25 Temmuz Hürriyet Gazetesi:

Bülent Tanla: “Livaneli’nin anlattıkları doğrudur. Konuşmalar böyle geçmiştir.”

***

Koskoca parti resmi açıklamayla yalan söyleme durumunda kalıyor. Ne hazin manzara!

Bazı okurlara not:

Ankara buluşmasını, CHP’nin içinde bulunduğu durumu, Erdoğan’la Baykal arasında bir anlaşma olduğunu defalarca yazdım, söyledim, anlatmaya çalıştım. Gazete manşetlerinden ve televizyon programlarından hep bunu haykırdım. Yıllarca sizi uyarmaya çalıştım ama aranızda bazıları duymadı. Şimdi bana “Niye bunca yıl sustun?” diye sormayın lütfen.

Hiç olmazsa YouTube’a girip benim televizyon konuşmalarımdan birini dinleyin.

http://www.youtube.com/watch?v=DijmoCRGBYA

Hani Hristiyan’ın biri gidip bir Yahudi’ye tokat atmış. Sonra şaşkın şaşkın kalakalan adama “Siz İsa Peygamber’i çarmıha gerdiniz!” demiş. Yahudi “Ama o iki bin yıl önceydi!” deyince de “Ama ben yeni duydum!” cevabını vermiş ya; bazı okurlarımızın soruları bana bu fıkrayı hatırlatıyor.

Yazıda “Daha önce defalarca söyledim!” diyorum. Altına gelen yorumda “Niye daha önce söylemedin?” diye soranlar çıkıyor.

Bu kadar algılama güçlüğü mümkün olmadığına göre, herhalde bu kişiler kötü niyetli bir kampanyanın parçası.

İkinci not:

Ben Tayyip Erdoğan’ın yasağı niye kaldırıldı diye sormuyorum.
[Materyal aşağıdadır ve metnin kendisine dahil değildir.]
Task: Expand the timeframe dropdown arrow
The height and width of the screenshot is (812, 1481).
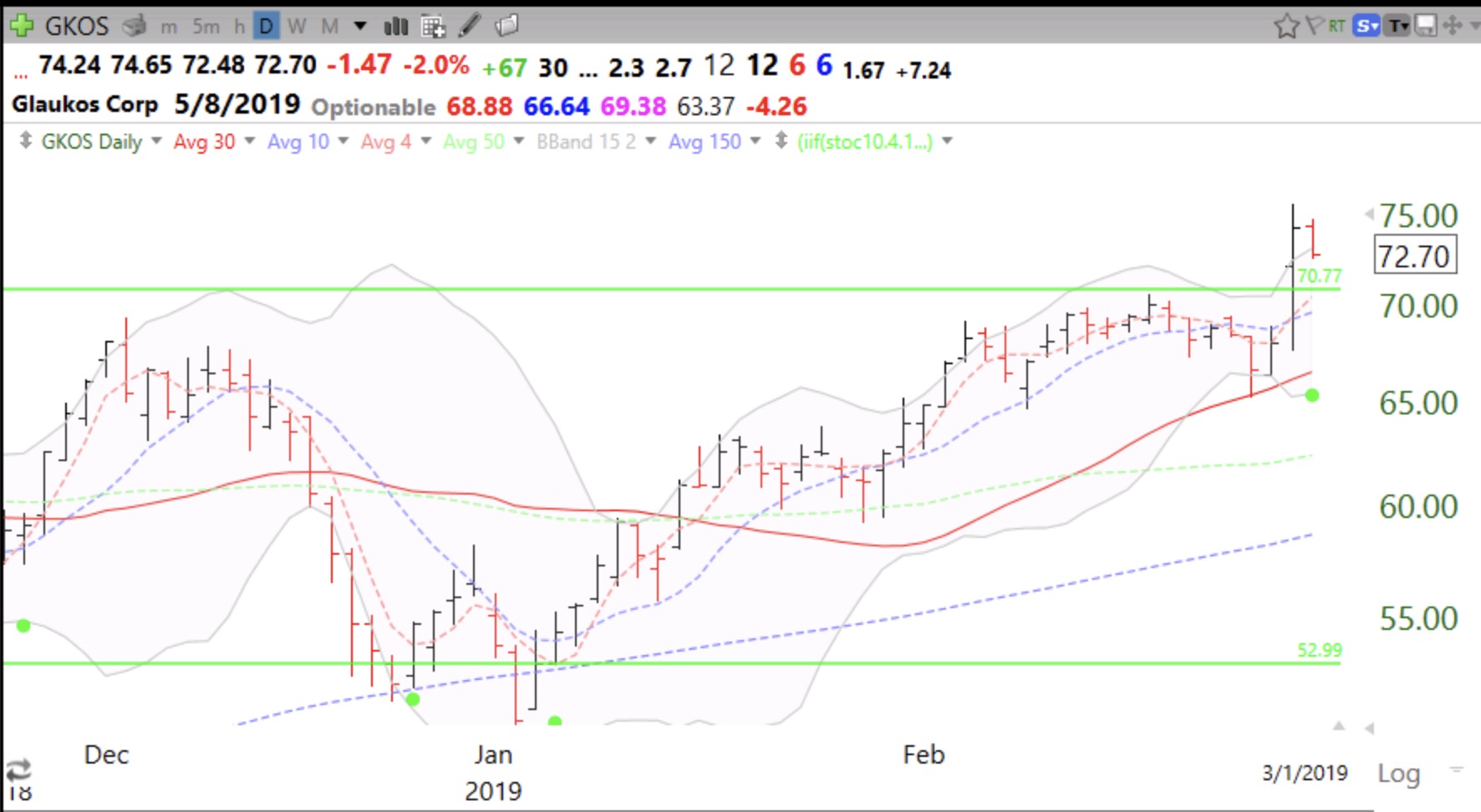Action: tap(360, 27)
Parti içi demokrasiyi yok eden ve diktatör gibi yöneten Baykal, Tayyip Erdoğan’a karşı özel bir şefkat duymuş olabilir ama burada soru şu: Niye gizli görüşmeler yoluyla dokunulmazlık şartı kaldırıldı?

Niçin iki ay sonra çökerler gibi yanlış bir teşhiste ısrar edildi?

Üçüncü not:

Ben, hiçbir siyasi amaç taşımadan vicdanımın emrettiği tanıklık görevimi yerine getirdim.

Bundan sonra -eğer bir saldırı ve tahrifat olmazsa- bu konuda yazmak da istemiyorum.

Çünkü artık siyaset bataklığının pis kokuları arasında, temiz kalarak yüzmeye çalışmak gibi bir imkânsız çaba peşinde değilim.